▶ **Data listing**
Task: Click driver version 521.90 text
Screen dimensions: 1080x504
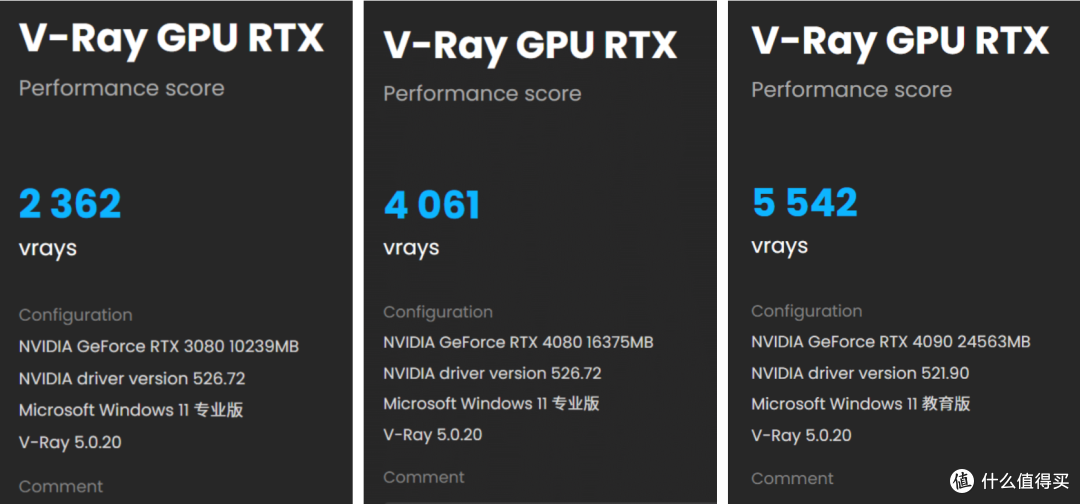Action: coord(860,373)
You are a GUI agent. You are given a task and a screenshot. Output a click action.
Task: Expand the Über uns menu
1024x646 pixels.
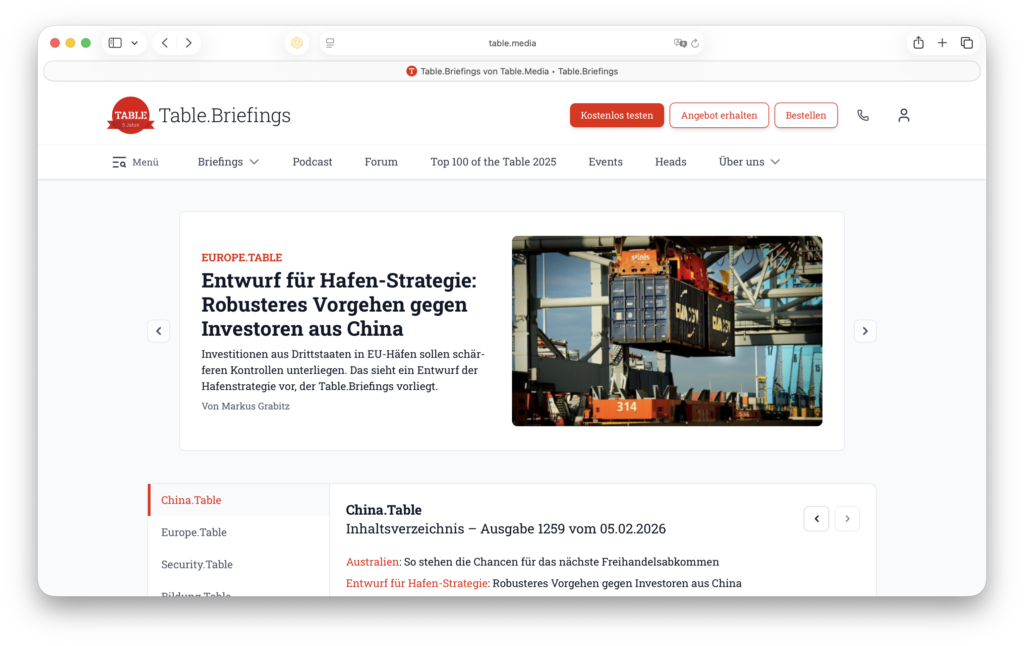click(x=748, y=161)
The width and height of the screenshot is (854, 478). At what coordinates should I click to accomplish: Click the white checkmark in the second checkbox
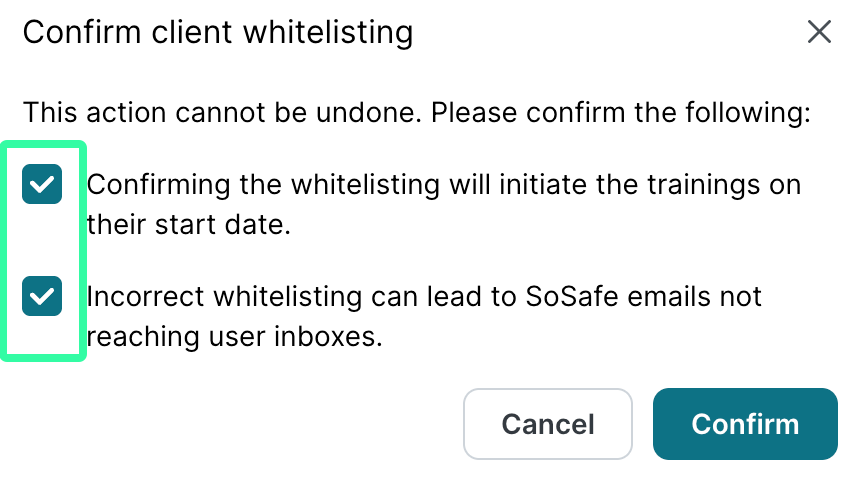point(42,296)
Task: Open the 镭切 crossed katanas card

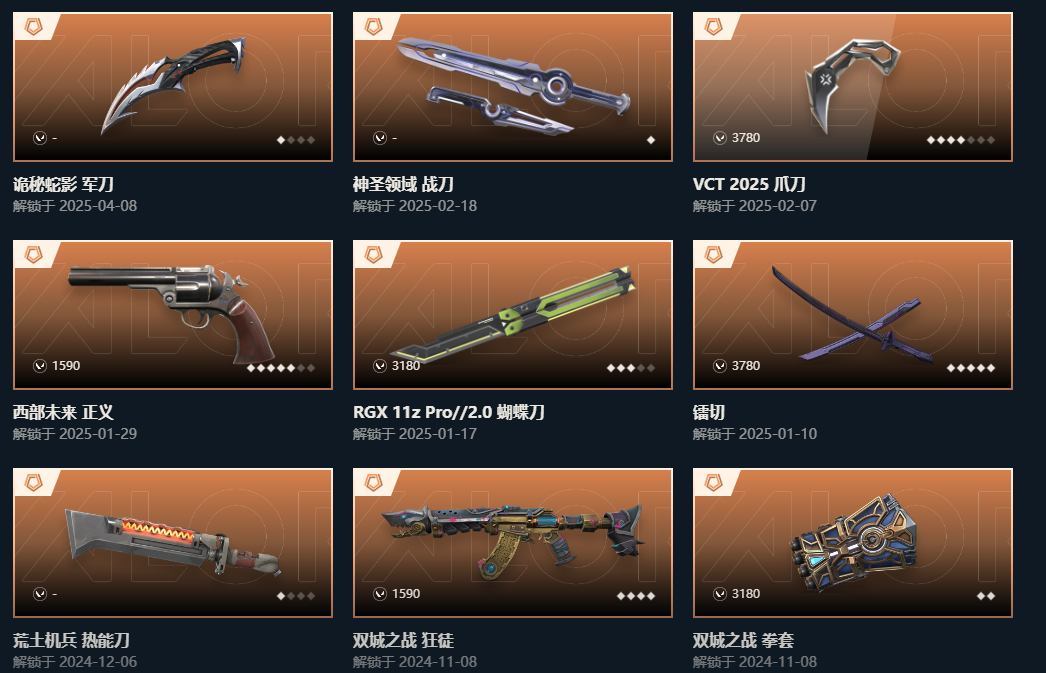Action: click(x=853, y=315)
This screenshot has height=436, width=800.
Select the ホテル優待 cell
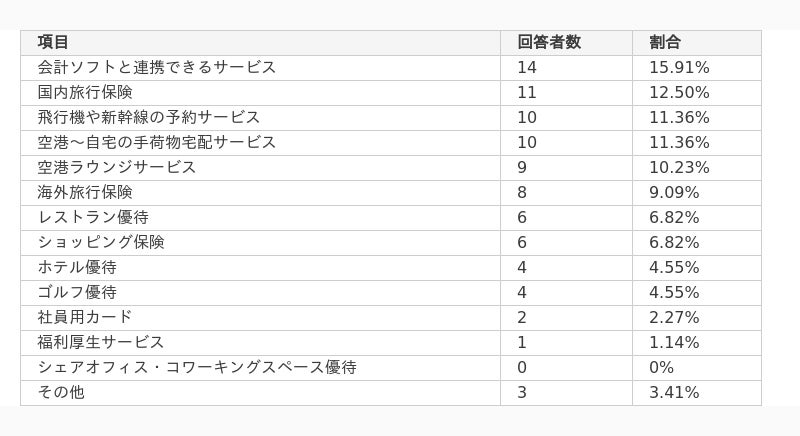coord(260,268)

▶ **Aim of the task**
A picture-free version of all the records, repeated exactly, is what to return.

▶ **Answer to the problem**
Task: Click driver version 521.90 text
Screen dimensions: 1080x504
Action: coord(860,373)
You are a GUI agent. You are given a task and a screenshot. Output a click action.
Task: Expand the Über uns menu
1024x646 pixels.
click(x=748, y=161)
The width and height of the screenshot is (854, 478). At what coordinates should I click to accomplish: Click the white checkmark in the second checkbox
point(42,296)
Task: Open the 镭切 crossed katanas card

Action: click(x=853, y=315)
This screenshot has height=436, width=800.
Select the ホテル優待 cell
coord(260,268)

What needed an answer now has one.